Monday 2 January 2012

Pilihan dan Keputusan

Pilihan #1

Pada suatu pagi yang mendung, aku duduk di depan laptop dan berusaha mengetikkan email balasan untuk sahabatku di India sembari mengunyah ledre pisang. Berusaha supaya rontokan ledre tidak jatuh ke atas keyboard. 

"Mima, jangan makan sambil ngetik gitu," ibu berkomentar dari dapur, aku pura-pura tidak mendengar. Sahabatku ini, Tisa, sudah setahun lebih menghabiskan waktunya di India setelah sebelumnya meninggalkan Indonesia dan karirnya di bank swasta. Pilihannya untuk bekerja di sebuah lembaga swadaya masyarakat dan menetap di Mumbai membuat shock semua orang, termasuk diriku. 

Ping!
tisa > ah lu online! 
mima > tisa, baru mau gua bales email lu..
tisa > mim, gua lagi bahagiaaa
mima > knp?
tisa > gua baru dilamaarr!

Aku tersedak ledre pisang.

Pelamar yang beruntung adalah teman lama Tisa, mereka saling kontak di facebook dan lewat percakapan-percakapan tengah malam mereka yakin bahwa mereka ditakdirkan untuk satu dan lainnya.

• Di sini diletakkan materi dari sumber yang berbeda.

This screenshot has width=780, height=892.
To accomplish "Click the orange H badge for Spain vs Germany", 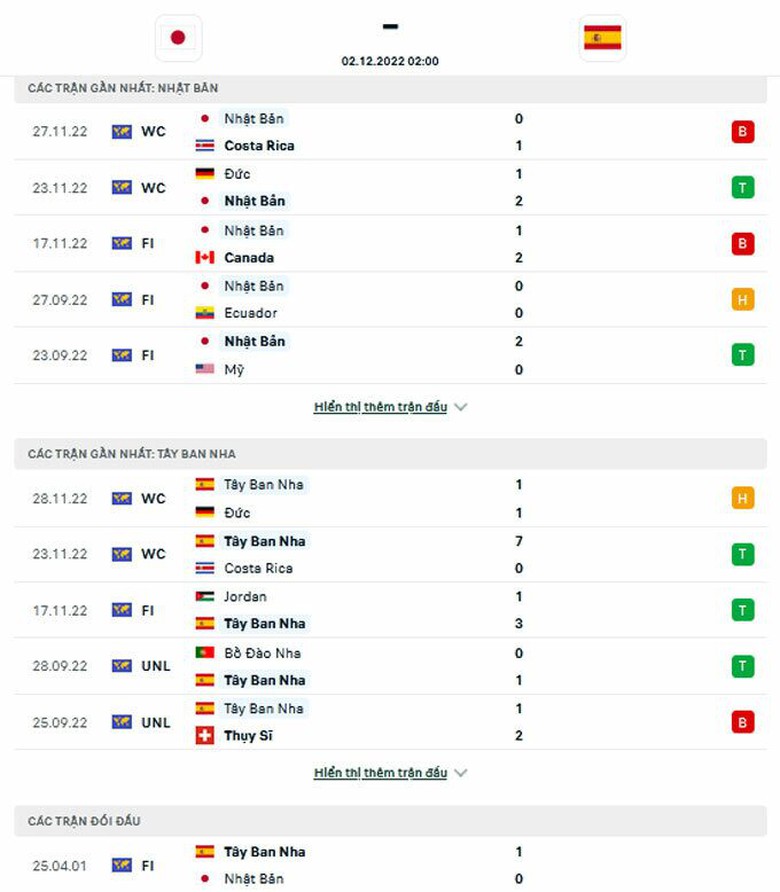I will coord(742,498).
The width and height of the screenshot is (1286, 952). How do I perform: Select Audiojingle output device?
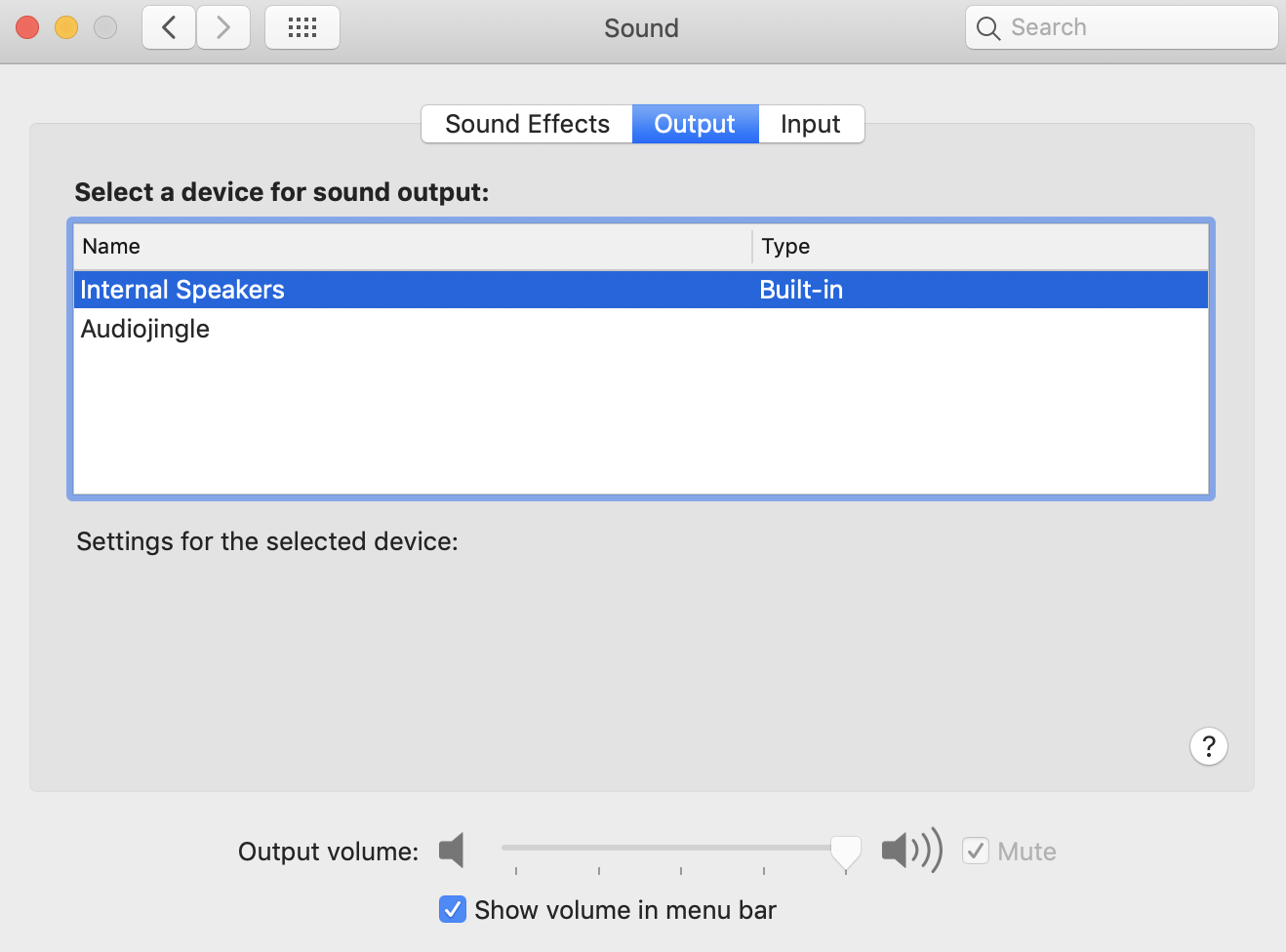click(x=145, y=329)
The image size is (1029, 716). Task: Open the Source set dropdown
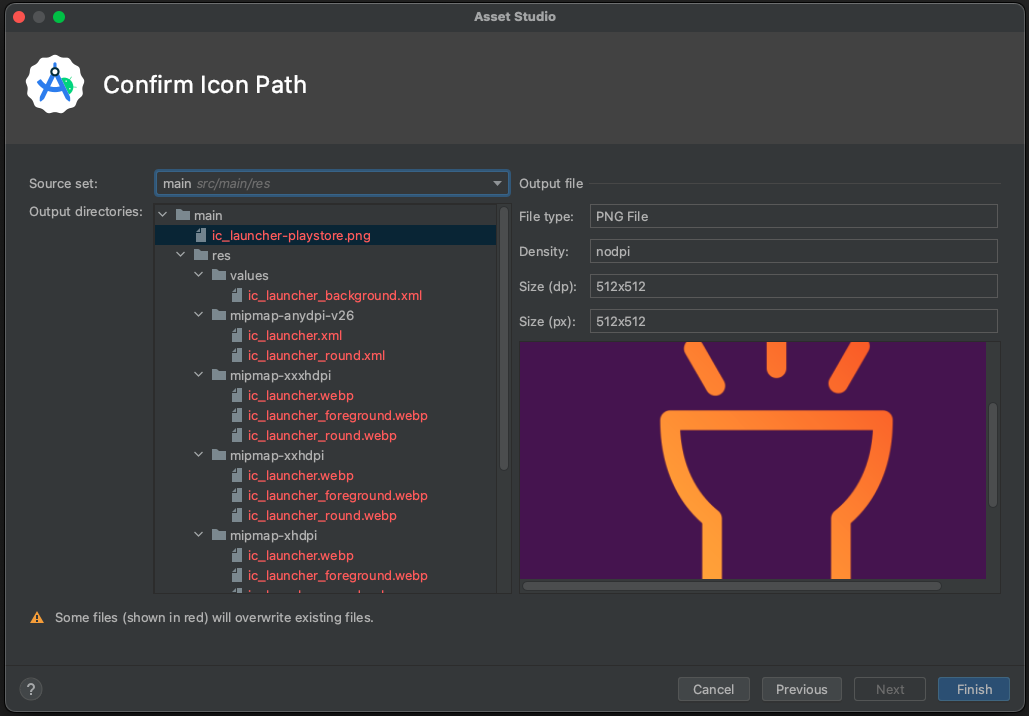(x=497, y=183)
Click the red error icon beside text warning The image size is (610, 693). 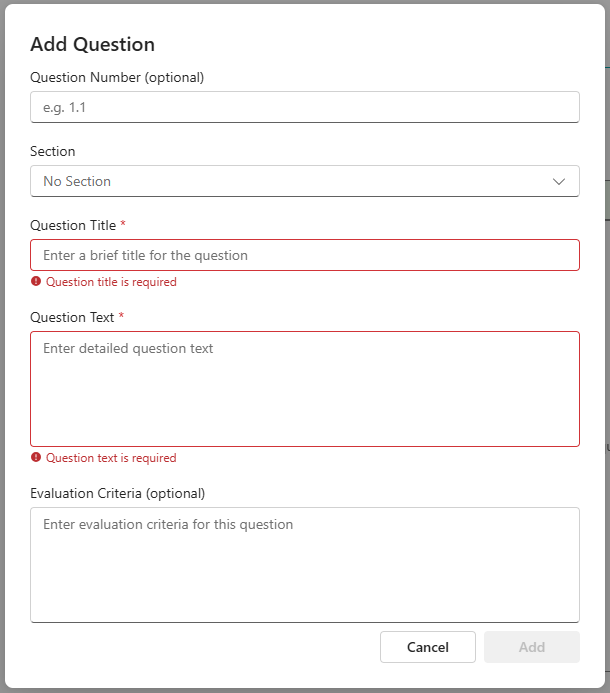click(36, 457)
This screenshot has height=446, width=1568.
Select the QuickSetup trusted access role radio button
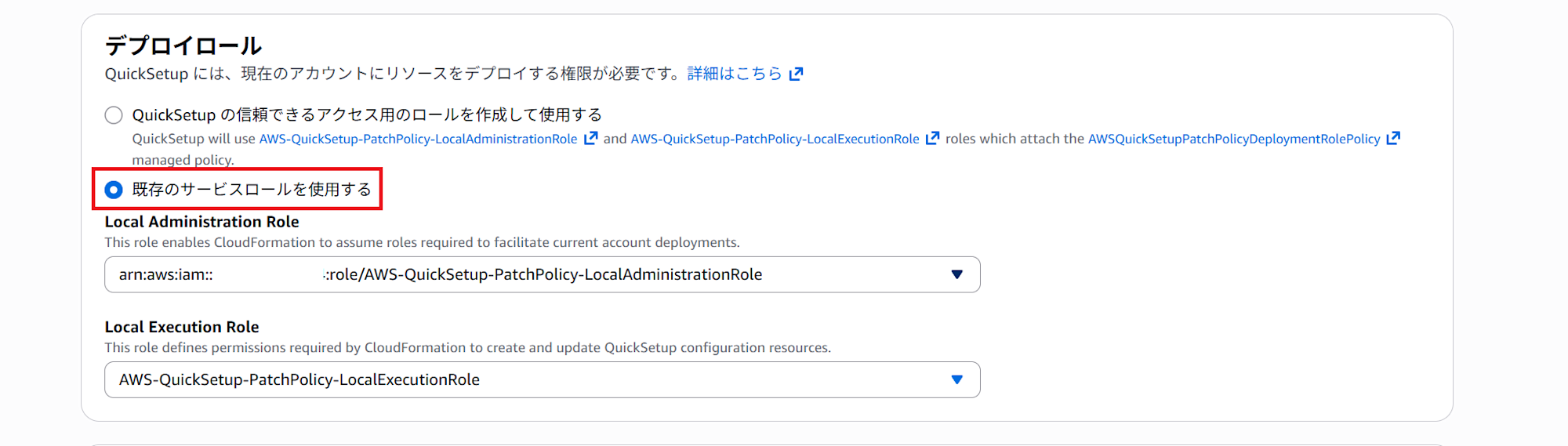click(114, 115)
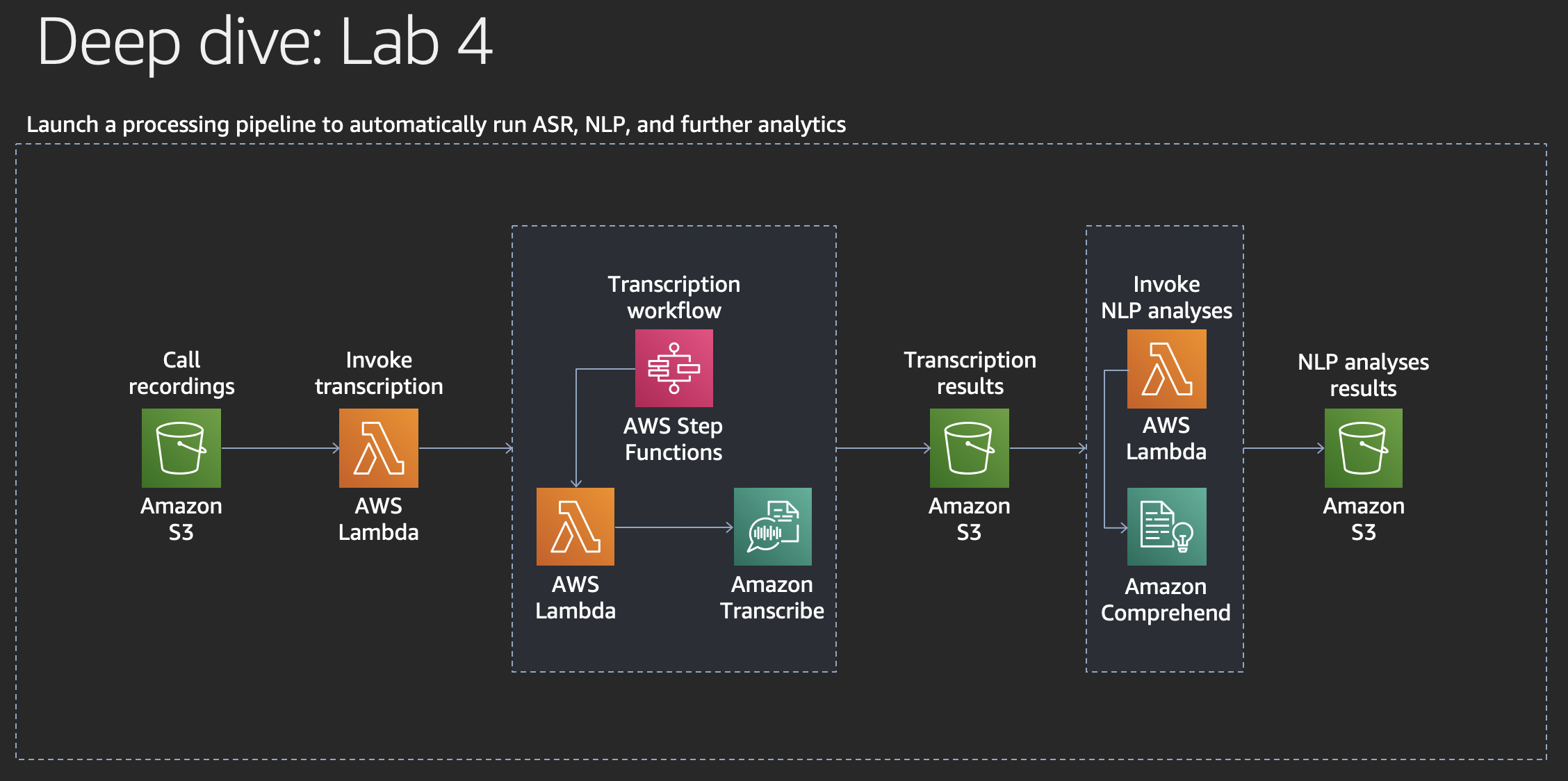Viewport: 1568px width, 781px height.
Task: Select the Lambda icon inside Transcription workflow
Action: point(575,527)
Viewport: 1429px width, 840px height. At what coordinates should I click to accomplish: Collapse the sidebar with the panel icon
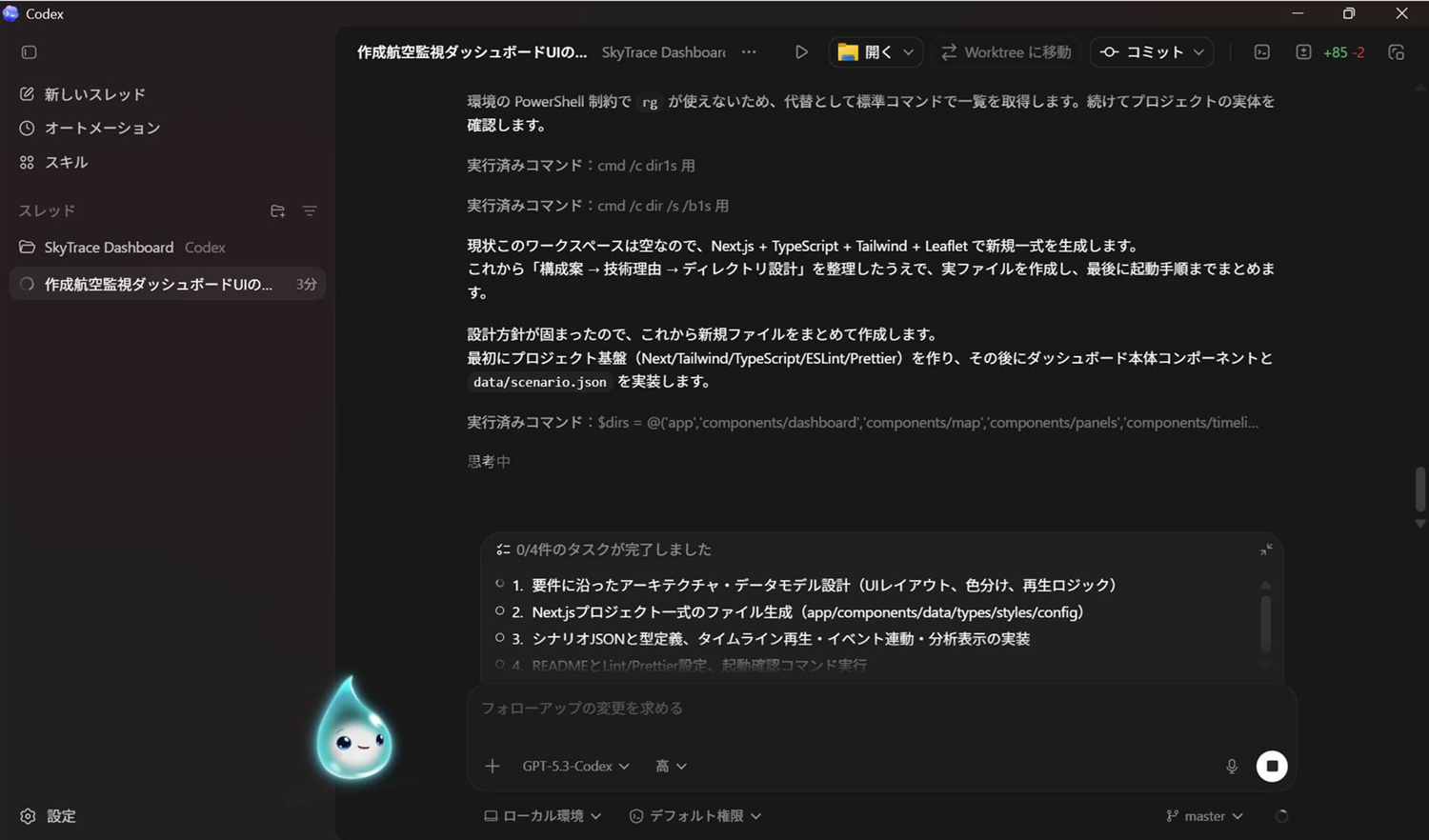pyautogui.click(x=29, y=52)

Akhirnya, lewat telepon pria ini melamar Tisa, dan Tisa menjawab ya. Pada poin ini, remahan ledre pisang sudah berhamburan di sekitar laptopku. 

Pilihan #2

"Jadi mau yang mana? Salem pink atau salem peach?" Tisa menyodorkan kain ke hadapanku.
"Mirip Tis.." aku menyeret langkahku ke dalam gulungan warna warni kain. Di luar matahari Jakarta bersinar terang dan di dalam toko kain 'Bombay' AC berhembus kencang, tepat di atas kepalaku. 
"Mima, konsen dong.., ini buat seragam lu loh!" Tisa menarik lengan bajuku. 
"Tis, sekali-kalinya lu pulang kenapa sih kita harus ke toko kain?" tapi kuambil juga dua kain salem itu dari tangannya, Tisa tersenyum puas. 
"Pilih yang bener Mim, warna kain nentuin banget loh warna kulit lu jadi lebih gelap atau terang." Ia membuka kain brokat dan meletakkan di lenganku, "salem pink ini bikin kulit lu tambah gelap, yang peach bikin lebih terang, liat deh."

Luar biasa bagaimana Tisa bisa begitu lama memikirkan pilihan yang paling tepat untuk kain dan secepat itu memilih pasangan hidup. 

Seperti bisa membaca pikiranku, Tisa berkata, "gua tau sih keputusan yang gua ambil kesannya terburu-buru," ia memberikan penekanan pada kata 'kesannya', "tapi lu percaya kan sama gua Mim? Ada suatu keyakinan dalam diri gua kalau gua bisa menjalani itu."

Itulah masalahnya, aku tidak yakin.

Aku tersenyum, "gua percaya. gua ambil yang peach aja Tis.."
"Oke," Tisa tersenyum lebar, "sekarang kita pilihin kain buat bude-bude gua ya."

Pilihan #3

Tiga bulan setelah berita lamarannya, Tisa berubah. Bulan pertama dari Mumbai ia membanjiriku dengan cerita tentang Rangga, tunangannya. Bulan kedua ia pulang ke Indonesia dan membanjiriku dengan segala macam tetek bengek pernikahannya. Bulan ketiga ia menjadi sangat pendiam. Setiap kutanya ia selalu menjawab, "capek".

Seminggu sebelum hari pernikahannya, ia mengundangku untuk sebuah coklat hangat di restoran kecil tempat kami dulu sering berkumpul, sebelum ia pergi ke Mumbai dan segala sesuatu mulai berubah. Tante pemilik restoran menyapa kami ramah sebelum meninggalkan dua coklat panas beraroma hazelnut diantara kami. 

Tanpa menyentuh coklatnya atau menatap mataku, Tisa berkata tanpa titik dan koma. Ia tidak yakin ingin menikah dengan Rangga. Ia tidak yakin ingin menghabiskan hidupnya dengan Rangga. Ia ingin semua kembali simpel, dengan kehidupannya di Mumbai, sendiri. Ia tidak ingin pulang ke Indonesia dan menjadi ibu rumah tangga. Ia tidak ingin hidupnya berakhir dengan daster dan pisau dapur.

Aku menatap sahabatku, bertopang dagu dengan mata merah. Jelas bahwa ia belum tidur sejak kemarin, rambutnya berminyak dan bau asap rokok melekat pada bajunya. Ia terdiam menungguku mengeluarkan kata-kata.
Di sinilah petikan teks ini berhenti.